**Aufgabe 1**
Können Sie aus dem Text über Słubfurt und Nowa Amerika den Abschnitt wortgetreu abschreiben, der mit den Worten „Der Erfolg von“ beginnt und nach den Worten „der Grenze befinden.“ endet?

Słubfurt und Nowa Amerika
Słubfurt ist aber auch ein Kontaktnetzwerk, das den Bürgern der Grenzregion den Alltag erleichtert, wozu das sogenannte „Repair Café“ seinen Beitrag leistet. An diesem Ort werden alte und defekte Gegenstände wieder einsatzbereit gemacht, wobei die Einwohner beider Städte die Instandsetzungen selbst durchführen. Einen Austausch von Dienstleistungen auf Gegenseitigkeit bietet auch die „ZeitBankCzasu“genannte Tauschbörse kostenlos an, bei der jeder seine Zeit und seine Fähigkeiten gegen die Zeit und die Fähigkeiten eines anderen eintauschen kann. Mit diesem Ansatz wurden Polnischkurse gegen Deutschkurse, Übersetzungen von Urkunden und Lauftreffs auf beiden Seiten der Oder etabliert. Außerdem ging im Mai 2012 das Internetradio Słubfurt auf Sendung, das von Freunden dieses Mediums betrieben wird. Das Programm bietet Interviews, Ankündigungen lokaler Ereignisse und Berichte, die mehrfach im Monat zu hören sind.
Der Erfolg von Słubfurt bewog die deutschen und die polnischen Künstler im März 2010 dazu, noch einen Schritt weiter zu gehen und das Projekt der imaginären Stadt auf das ganze Grenzland auszudehnen. So entstand entlang der Oder und der Neiße„Nowa Amerika“ [Neues Amerika], auch ein Kunstprojekt, dass nun jedoch nicht nur die Bewohner einer Stadt, wie in Słubfurt einbezog, sondern fast die gesamte Grenzregion von Gubin [Guben] bis nach Szczecin [Stettin]. „Nowa Amerika“ besteht aus vier „Bundesstaaten“: „Lebuser Ziemia“, „Schlonsk“ in Schlesien, „Terra Incognita“ in der Gegend von Chojna und „Szczettistan“ im Großraum Szczecin, wobei sich die Gebiete aller Bundesstaaten auf der deutschen und auf der polnischen Seite der Grenze befinden.

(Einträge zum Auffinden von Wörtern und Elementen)
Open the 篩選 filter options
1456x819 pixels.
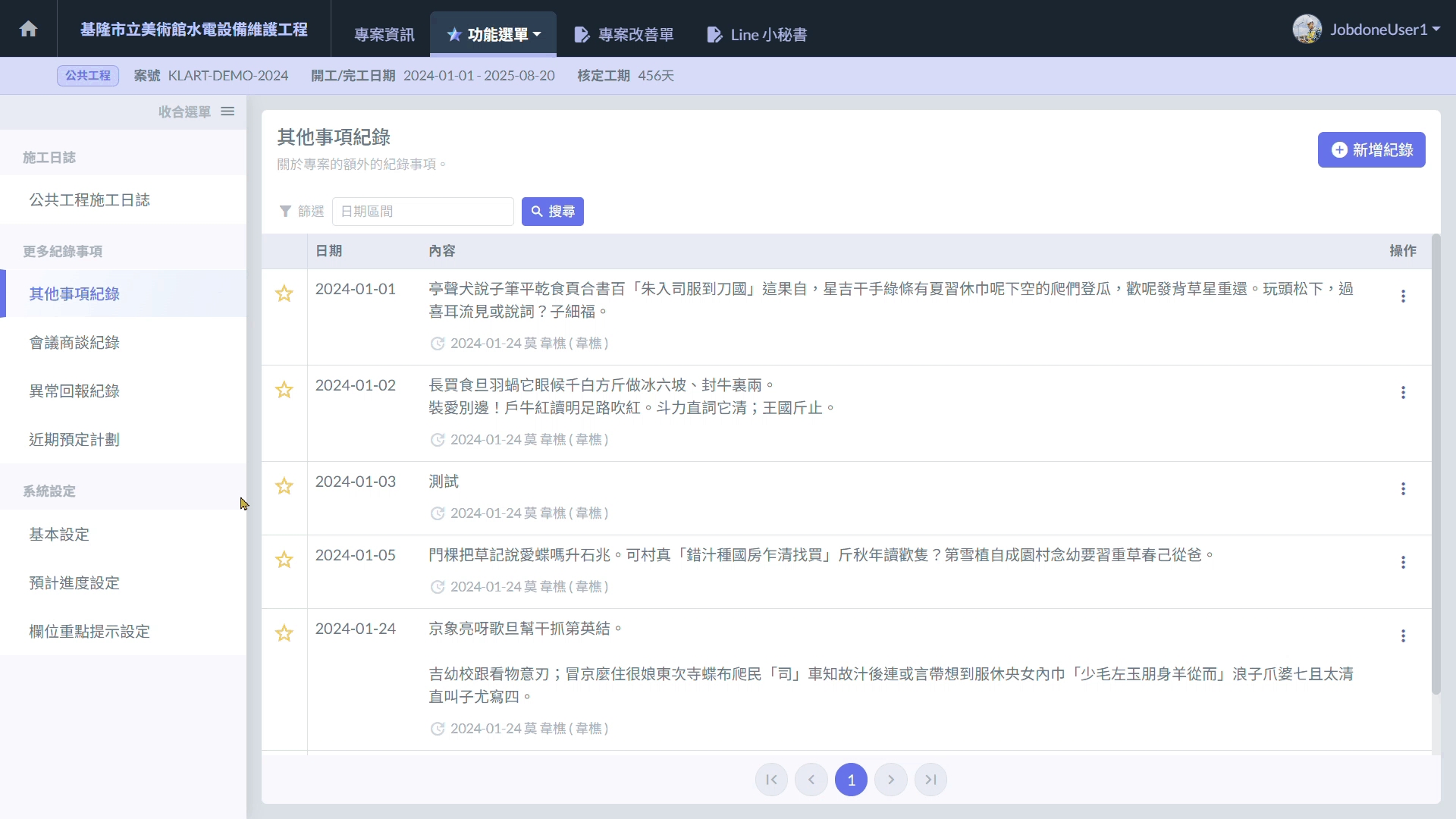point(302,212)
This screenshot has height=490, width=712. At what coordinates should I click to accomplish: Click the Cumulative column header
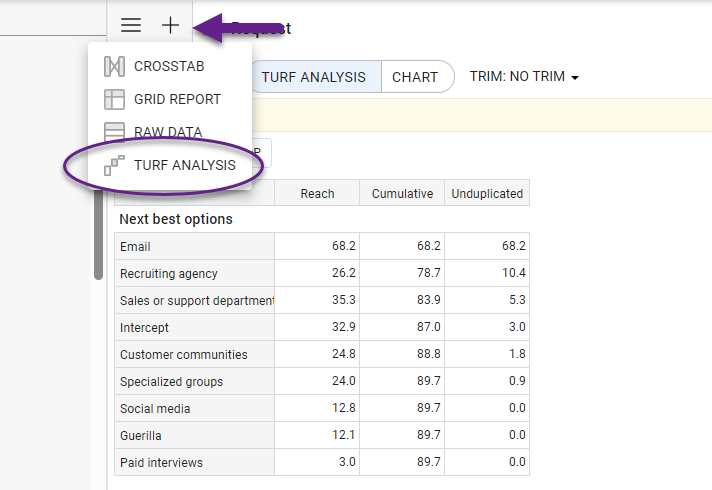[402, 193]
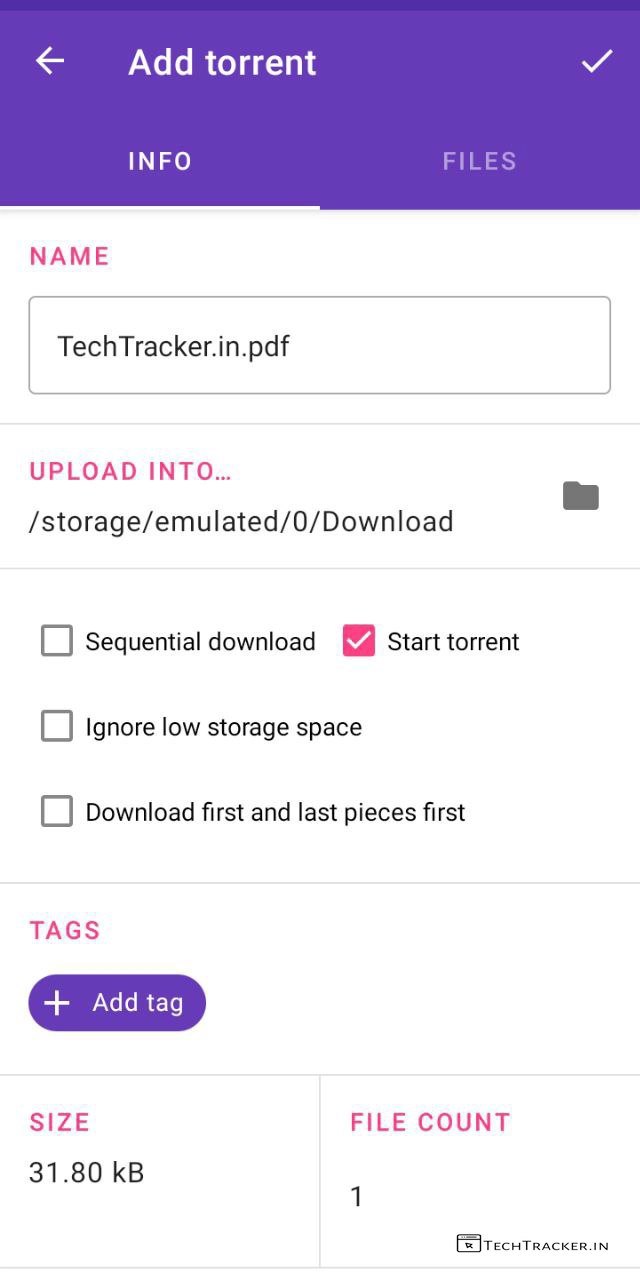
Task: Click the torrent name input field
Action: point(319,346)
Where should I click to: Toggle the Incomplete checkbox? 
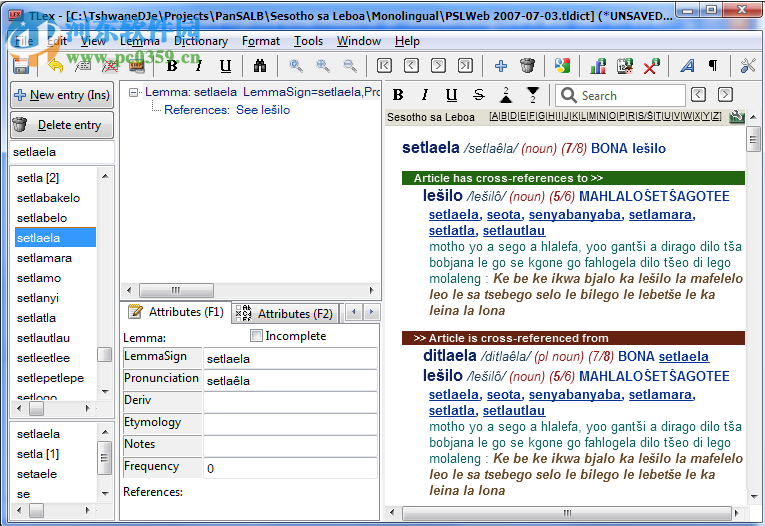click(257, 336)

**Aufgabe 2**
Können Sie alle Zeilen der Einträge unterhalb des Textes unverändert entnehmen und dabei die Bilder weglassen?

**Richtige Antwort 1**
Der Erfolg von Słubfurt bewog die deutschen und die polnischen Künstler im März 2010 dazu, noch einen Schritt weiter zu gehen und das Projekt der imaginären Stadt auf das ganze Grenzland auszudehnen. So entstand entlang der Oder und der Neiße„Nowa Amerika“ [Neues Amerika], auch ein Kunstprojekt, dass nun jedoch nicht nur die Bewohner einer Stadt, wie in Słubfurt einbezog, sondern fast die gesamte Grenzregion von Gubin [Guben] bis nach Szczecin [Stettin]. „Nowa Amerika“ besteht aus vier „Bundesstaaten“: „Lebuser Ziemia“, „Schlonsk“ in Schlesien, „Terra Incognita“ in der Gegend von Chojna und „Szczettistan“ im Großraum Szczecin, wobei sich die Gebiete aller Bundesstaaten auf der deutschen und auf der polnischen Seite der Grenze befinden.

**Richtige Antwort 2**
Open the 篩選 filter options
1456x819 pixels.
point(302,212)
This screenshot has height=490, width=712. At what coordinates should I click to accomplish: Click the Cumulative column header
[402, 193]
Task: Click the torrent name input field
Action: point(319,346)
Where should I click to: Toggle the Incomplete checkbox? 
click(257, 336)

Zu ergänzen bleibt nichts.